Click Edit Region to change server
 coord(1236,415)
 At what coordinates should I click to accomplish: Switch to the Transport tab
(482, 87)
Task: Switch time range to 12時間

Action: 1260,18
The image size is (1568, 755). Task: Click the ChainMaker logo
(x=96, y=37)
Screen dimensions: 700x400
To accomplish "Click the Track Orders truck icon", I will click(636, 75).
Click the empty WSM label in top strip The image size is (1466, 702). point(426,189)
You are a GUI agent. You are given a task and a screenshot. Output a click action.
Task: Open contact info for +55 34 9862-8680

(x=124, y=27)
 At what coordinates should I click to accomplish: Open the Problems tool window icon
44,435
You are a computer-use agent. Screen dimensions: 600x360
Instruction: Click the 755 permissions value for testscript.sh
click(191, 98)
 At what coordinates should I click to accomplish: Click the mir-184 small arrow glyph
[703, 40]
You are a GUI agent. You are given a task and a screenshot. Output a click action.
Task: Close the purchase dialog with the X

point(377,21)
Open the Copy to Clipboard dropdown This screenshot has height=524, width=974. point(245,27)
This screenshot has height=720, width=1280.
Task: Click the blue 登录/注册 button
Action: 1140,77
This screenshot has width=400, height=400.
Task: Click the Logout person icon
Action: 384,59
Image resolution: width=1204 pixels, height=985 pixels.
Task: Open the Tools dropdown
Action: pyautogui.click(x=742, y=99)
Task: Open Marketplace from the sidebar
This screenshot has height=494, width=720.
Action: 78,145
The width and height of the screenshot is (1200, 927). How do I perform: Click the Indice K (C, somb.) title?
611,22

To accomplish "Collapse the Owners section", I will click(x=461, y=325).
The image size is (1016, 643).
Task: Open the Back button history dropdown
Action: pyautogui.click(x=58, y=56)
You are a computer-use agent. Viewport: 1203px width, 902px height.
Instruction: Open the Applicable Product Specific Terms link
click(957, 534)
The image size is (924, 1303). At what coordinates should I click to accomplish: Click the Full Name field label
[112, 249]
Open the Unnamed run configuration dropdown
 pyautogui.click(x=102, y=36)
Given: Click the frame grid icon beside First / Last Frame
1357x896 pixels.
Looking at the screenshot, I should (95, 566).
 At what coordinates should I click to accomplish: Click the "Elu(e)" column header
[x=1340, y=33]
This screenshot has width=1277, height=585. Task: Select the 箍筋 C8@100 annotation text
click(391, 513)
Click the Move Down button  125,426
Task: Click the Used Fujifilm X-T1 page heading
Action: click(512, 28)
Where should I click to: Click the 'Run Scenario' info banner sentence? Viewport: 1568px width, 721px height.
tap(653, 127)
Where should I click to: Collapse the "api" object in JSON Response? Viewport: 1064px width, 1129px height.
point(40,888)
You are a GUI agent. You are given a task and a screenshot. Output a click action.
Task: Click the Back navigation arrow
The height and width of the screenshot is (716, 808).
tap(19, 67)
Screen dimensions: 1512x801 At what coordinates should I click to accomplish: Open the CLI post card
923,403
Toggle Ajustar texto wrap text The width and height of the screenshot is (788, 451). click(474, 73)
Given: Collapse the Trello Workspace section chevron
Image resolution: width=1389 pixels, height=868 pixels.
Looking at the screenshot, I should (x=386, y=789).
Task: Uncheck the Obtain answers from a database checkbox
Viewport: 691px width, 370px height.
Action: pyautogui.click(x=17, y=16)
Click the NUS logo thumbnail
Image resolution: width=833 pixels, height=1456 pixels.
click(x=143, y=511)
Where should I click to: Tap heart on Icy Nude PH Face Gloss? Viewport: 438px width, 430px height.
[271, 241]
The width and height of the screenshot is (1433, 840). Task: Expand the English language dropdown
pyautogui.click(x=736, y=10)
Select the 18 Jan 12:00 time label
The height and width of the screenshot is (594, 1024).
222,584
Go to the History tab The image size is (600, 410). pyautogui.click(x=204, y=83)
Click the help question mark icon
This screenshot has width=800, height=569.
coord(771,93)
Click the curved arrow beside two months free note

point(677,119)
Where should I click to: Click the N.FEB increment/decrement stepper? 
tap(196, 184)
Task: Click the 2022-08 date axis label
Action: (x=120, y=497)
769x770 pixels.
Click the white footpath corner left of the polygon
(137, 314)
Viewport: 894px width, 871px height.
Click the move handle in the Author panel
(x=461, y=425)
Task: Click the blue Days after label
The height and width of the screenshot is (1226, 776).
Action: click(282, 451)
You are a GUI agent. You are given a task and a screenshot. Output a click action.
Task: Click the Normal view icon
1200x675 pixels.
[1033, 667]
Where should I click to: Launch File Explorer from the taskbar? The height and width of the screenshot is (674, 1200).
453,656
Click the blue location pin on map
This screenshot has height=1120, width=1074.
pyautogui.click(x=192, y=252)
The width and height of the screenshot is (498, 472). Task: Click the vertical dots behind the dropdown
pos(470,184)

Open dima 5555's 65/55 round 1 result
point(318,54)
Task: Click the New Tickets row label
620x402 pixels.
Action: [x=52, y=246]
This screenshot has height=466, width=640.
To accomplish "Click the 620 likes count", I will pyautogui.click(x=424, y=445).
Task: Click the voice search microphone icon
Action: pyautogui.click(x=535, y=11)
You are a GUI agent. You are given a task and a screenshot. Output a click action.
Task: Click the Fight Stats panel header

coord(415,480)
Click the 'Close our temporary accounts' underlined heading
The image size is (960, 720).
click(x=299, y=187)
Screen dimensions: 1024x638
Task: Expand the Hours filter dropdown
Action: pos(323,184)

■ ■ ■ ■ ■

What needs to be done –
Copy every line from the records above that contains the word "computer".

Written solution –
You are a computer-use agent. Screen dimensions: 600x360
You are a computer-use agent. Viewport: 1203px width, 902px height.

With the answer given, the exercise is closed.